Villa Villoresi, già Prato Della Tosa si trova nel comune di Sesto Fiorentino
Anticamente si trovava in questo luogo una fortezza duecentesca con una
grande prato antistante, di proprietà dei potenti Della Tosa di Firenze, dei quali resta uno stemma sull'antica torretta
trecentesca oggi inglobata nel corpo della villa. I Della Tosa, come già
detto. avevano numerosi possedimenti tra
Sesto, Quinto, Colonnata e Querceto.
Nel 1322 il cronista Simone della Tosa annotò
come d'agosto io Simone feci alzare e merlare la torre di Colonnata.

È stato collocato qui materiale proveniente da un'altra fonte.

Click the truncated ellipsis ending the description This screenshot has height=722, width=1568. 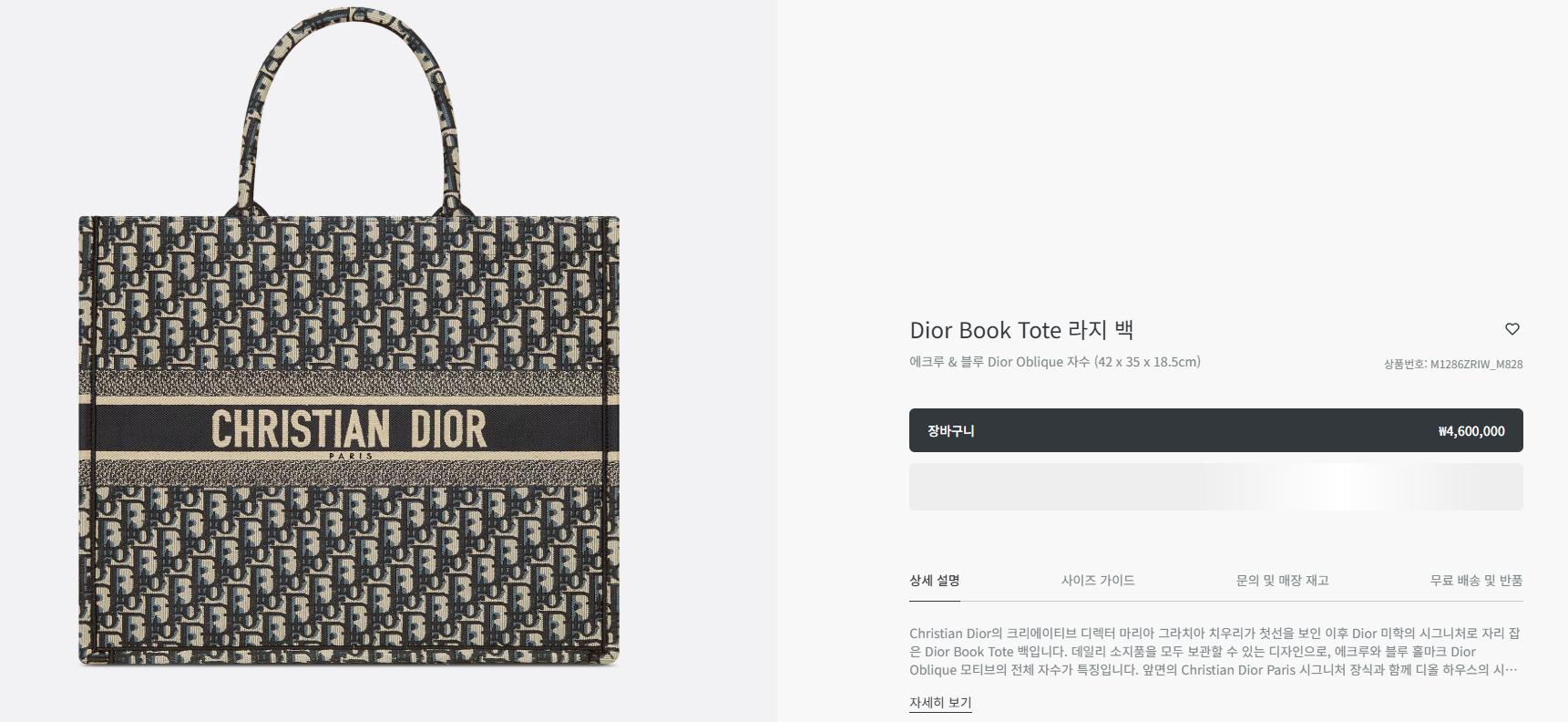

Dopo più di tre secoli la famiglia cedette il possedimento con tutti gli
annessi ai Fiorelli (1546) e nel 1592 la
villa andò in dote ai Manieri. Nel 1639 invece
fu la volta dei Capponi, ai quali seguirono altri passaggi
di proprietà, finché nel 1911 venne
comprata da Arturo Villoresi, i cui discendenti posseggono ancora il complesso,
che è stato adattato ad uso alberghiero negli anni '60 del Novecento.
La villa all'esterno mantiene ancora l'aspetto tardo medievale, con i
possenti muri perimetrali e la torretta, "scapitozzata" in antico. Il
cortile presenta ancora un muro merlato e una ballatoio sporgente, sostenuto da
volte su mensoloni in pietra digradanti, tipico dell'architettura fiorentina a
cavallo fra Tre e Quattrocento.
Notevolissima è la loggia al primo piano che guarda a Mezzogiorno verso
il giardino all'italiana, tra le più
lunghe dell'intera regione, ben trentacinque metri, sostenuta da sette colonne
in pietra.
L'interno della villa possiede numerosi ambienti di pregio. Tra questi
spicca la galleria al pian terreno, che collega l'ingresso principale con il
giardino e le altre stanze, dove sono stati affrescati elementi vegetali,
fiori, uccelli, rovine egizie ed altro, racchiusi entro un pergolato in trompe-l'œil. Al primo piano una sala è
stata affrescata dal pittore romano Bartolomeo Pinelli, che vi
raffigurò le sue tipiche figure pittoresche di popolani e contadini.